■ BRIEF 1
In the excerpted text about VAT on residential properties, at what rate has the VAT now been fixed?

■ EXCERPTED TEXT
▼

There
has been a prolonged flip-flop in progress with regards to the VAT issue, and
the matter was sub judice for quite a while. Earlier, VAT was proposed to be at
5% of the value of residential properties, but was lowered
to 1% and has now been fixed at 5% after all. This will have an obvious
negative effect on buyers, because developers are bound to pass the added cost
on to them.
In cities like
Mumbai, this definitely does not spell good news in a real estate scenario
which is already defined by high inventory pile-ups and reduced sales.
On the one hand,
the market was awaiting new policies that would aim to boost flagging home
sales. However, the Government’s need to ramp up its fiscal deficit by
generating additional revenue seems to have gained the upper hand.
Buyers
who had purchased their residential properties in 2006 would
have taken possession of their homes by now and would not be affected. However,
those who had made their purchases in under-construction projects in 2010 and
have not yet received possession will have to pay 5% extra on the final amount.

▲

[Saved data entries]

▼

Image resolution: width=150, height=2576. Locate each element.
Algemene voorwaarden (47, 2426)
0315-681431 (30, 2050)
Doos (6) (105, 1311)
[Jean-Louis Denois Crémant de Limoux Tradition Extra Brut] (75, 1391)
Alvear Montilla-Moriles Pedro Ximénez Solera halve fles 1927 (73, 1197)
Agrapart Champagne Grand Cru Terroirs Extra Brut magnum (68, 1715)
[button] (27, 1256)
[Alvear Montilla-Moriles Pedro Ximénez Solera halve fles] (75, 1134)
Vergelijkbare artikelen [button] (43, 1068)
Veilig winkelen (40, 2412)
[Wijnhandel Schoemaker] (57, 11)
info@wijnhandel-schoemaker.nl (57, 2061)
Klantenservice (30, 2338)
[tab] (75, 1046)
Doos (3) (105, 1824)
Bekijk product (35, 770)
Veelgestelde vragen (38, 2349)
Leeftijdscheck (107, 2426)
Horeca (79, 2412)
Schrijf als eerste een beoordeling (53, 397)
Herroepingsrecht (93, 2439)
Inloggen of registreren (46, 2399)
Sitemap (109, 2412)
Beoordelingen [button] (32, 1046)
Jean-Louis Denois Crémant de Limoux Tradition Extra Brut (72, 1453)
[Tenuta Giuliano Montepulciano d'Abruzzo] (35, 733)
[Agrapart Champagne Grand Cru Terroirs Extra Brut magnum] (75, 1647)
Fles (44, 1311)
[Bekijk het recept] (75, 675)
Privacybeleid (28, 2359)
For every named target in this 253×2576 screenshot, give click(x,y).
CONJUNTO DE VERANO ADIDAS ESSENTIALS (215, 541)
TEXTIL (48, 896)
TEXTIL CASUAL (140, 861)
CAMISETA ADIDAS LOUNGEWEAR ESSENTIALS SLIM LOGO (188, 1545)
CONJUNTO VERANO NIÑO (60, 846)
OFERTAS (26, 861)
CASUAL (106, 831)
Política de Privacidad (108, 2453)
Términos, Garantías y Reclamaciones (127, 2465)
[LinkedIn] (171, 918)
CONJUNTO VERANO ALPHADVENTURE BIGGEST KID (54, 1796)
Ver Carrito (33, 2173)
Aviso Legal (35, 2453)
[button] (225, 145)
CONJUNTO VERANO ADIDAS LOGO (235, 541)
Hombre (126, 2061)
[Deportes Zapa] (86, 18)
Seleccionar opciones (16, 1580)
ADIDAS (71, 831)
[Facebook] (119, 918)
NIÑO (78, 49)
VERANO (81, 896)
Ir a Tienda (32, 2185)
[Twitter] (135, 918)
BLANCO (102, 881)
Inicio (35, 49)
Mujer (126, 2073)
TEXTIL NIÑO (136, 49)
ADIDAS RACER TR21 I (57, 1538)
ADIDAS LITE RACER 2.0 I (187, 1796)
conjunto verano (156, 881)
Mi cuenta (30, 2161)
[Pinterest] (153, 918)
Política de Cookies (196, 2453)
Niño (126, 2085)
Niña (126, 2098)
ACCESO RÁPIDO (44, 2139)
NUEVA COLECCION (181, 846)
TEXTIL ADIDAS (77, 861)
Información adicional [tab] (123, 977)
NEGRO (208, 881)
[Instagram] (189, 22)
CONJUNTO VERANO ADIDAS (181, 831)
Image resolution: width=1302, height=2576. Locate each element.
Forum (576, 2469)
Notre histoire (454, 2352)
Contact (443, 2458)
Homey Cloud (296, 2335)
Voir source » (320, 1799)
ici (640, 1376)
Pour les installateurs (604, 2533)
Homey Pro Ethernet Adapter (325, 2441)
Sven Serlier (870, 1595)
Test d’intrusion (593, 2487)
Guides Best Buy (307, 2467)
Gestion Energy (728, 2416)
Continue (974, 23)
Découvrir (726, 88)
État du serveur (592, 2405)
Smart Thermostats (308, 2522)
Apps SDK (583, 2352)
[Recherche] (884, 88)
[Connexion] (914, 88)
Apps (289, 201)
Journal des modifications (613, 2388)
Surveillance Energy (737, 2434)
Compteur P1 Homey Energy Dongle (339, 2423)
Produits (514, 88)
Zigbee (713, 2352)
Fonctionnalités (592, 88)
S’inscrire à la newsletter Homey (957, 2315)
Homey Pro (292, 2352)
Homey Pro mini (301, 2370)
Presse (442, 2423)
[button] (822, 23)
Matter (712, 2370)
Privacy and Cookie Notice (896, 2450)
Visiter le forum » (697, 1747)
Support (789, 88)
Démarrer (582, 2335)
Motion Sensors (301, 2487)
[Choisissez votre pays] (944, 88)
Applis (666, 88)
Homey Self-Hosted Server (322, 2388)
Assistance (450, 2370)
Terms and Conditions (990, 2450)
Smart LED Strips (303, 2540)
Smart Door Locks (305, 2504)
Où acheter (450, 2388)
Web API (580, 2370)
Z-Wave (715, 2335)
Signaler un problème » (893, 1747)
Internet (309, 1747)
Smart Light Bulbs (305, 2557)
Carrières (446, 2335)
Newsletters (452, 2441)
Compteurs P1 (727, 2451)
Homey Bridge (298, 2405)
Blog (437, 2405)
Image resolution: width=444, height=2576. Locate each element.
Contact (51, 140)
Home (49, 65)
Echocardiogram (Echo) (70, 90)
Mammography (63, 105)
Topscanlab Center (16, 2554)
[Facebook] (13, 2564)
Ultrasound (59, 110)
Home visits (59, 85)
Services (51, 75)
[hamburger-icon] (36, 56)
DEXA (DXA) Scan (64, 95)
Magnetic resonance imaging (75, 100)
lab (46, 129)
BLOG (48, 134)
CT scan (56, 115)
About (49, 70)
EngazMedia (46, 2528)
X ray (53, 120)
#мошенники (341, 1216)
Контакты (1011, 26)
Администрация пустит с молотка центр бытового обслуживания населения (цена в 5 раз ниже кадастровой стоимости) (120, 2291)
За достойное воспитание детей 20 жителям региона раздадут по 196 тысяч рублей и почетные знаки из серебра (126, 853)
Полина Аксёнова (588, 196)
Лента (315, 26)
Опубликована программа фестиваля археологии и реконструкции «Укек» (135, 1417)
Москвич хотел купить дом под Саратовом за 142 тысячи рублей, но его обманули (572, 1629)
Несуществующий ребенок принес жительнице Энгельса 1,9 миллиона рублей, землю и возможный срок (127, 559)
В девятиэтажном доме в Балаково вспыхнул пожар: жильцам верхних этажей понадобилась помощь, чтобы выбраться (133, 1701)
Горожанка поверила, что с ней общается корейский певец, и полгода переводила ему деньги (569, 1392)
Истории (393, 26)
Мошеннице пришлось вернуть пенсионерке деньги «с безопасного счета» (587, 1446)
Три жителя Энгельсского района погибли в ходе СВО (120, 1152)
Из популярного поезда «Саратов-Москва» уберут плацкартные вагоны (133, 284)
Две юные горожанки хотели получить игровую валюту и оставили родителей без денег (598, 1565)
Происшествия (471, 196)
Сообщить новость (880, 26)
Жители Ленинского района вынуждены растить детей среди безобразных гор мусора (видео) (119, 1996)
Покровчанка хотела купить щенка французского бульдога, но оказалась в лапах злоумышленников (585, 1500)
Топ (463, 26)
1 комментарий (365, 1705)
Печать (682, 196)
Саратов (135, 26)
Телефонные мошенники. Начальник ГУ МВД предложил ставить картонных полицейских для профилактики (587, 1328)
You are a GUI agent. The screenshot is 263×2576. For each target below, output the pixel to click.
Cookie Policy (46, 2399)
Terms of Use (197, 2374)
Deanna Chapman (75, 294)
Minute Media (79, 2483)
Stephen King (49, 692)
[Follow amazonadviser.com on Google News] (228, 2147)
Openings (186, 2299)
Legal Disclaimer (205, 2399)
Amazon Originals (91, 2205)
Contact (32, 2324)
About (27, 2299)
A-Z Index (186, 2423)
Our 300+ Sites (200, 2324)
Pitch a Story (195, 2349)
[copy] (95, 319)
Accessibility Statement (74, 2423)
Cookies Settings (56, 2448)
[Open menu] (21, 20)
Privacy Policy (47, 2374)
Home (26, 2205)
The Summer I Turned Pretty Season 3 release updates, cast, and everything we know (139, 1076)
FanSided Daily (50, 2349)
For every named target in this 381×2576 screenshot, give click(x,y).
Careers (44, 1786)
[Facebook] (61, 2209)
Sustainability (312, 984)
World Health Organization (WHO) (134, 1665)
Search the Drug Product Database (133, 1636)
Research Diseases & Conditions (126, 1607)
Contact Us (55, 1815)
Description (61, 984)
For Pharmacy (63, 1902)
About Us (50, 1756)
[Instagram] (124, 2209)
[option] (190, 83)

▲

■ BRIEF 2
Rewrite the records as a Markdown table with columns Row and Entry, covering everything from the line that contains "Beoordelingen [button] (32, 1046)" down to the line that contains "ADIDAS LITE RACER 2.0 I (187, 1796)", both included. Number each line and leave out blank lines.

■ EXERCISE RESPONSE 1
5%

■ EXERCISE RESPONSE 2
| Row | Entry |
|---|---|
| 1 | Beoordelingen [button] (32, 1046) |
| 2 | Jean-Louis Denois Crémant de Limoux Tradition Extra Brut (72, 1453) |
| 3 | [Tenuta Giuliano Montepulciano d'Abruzzo] (35, 733) |
| 4 | [Agrapart Champagne Grand Cru Terroirs Extra Brut magnum] (75, 1647) |
| 5 | Fles (44, 1311) |
| 6 | [Bekijk het recept] (75, 675) |
| 7 | Privacybeleid (28, 2359) |
| 8 | For every named target in this 253×2576 screenshot, give click(x,y). |
| 9 | CONJUNTO DE VERANO ADIDAS ESSENTIALS (215, 541) |
| 10 | TEXTIL (48, 896) |
| 11 | TEXTIL CASUAL (140, 861) |
| 12 | CAMISETA ADIDAS LOUNGEWEAR ESSENTIALS SLIM LOGO (188, 1545) |
| 13 | CONJUNTO VERANO NIÑO (60, 846) |
| 14 | OFERTAS (26, 861) |
| 15 | CASUAL (106, 831) |
| 16 | Política de Privacidad (108, 2453) |
| 17 | Términos, Garantías y Reclamaciones (127, 2465) |
| 18 | [LinkedIn] (171, 918) |
| 19 | CONJUNTO VERANO ALPHADVENTURE BIGGEST KID (54, 1796) |
| 20 | Ver Carrito (33, 2173) |
| 21 | Aviso Legal (35, 2453) |
| 22 | [button] (225, 145) |
| 23 | CONJUNTO VERANO ADIDAS LOGO (235, 541) |
| 24 | Hombre (126, 2061) |
| 25 | [Deportes Zapa] (86, 18) |
| 26 | Seleccionar opciones (16, 1580) |
| 27 | ADIDAS (71, 831) |
| 28 | [Facebook] (119, 918) |
| 29 | NIÑO (78, 49) |
| 30 | VERANO (81, 896) |
| 31 | Ir a Tienda (32, 2185) |
| 32 | [Twitter] (135, 918) |
| 33 | BLANCO (102, 881) |
| 34 | Inicio (35, 49) |
| 35 | Mujer (126, 2073) |
| 36 | TEXTIL NIÑO (136, 49) |
| 37 | ADIDAS RACER TR21 I (57, 1538) |
| 38 | ADIDAS LITE RACER 2.0 I (187, 1796) |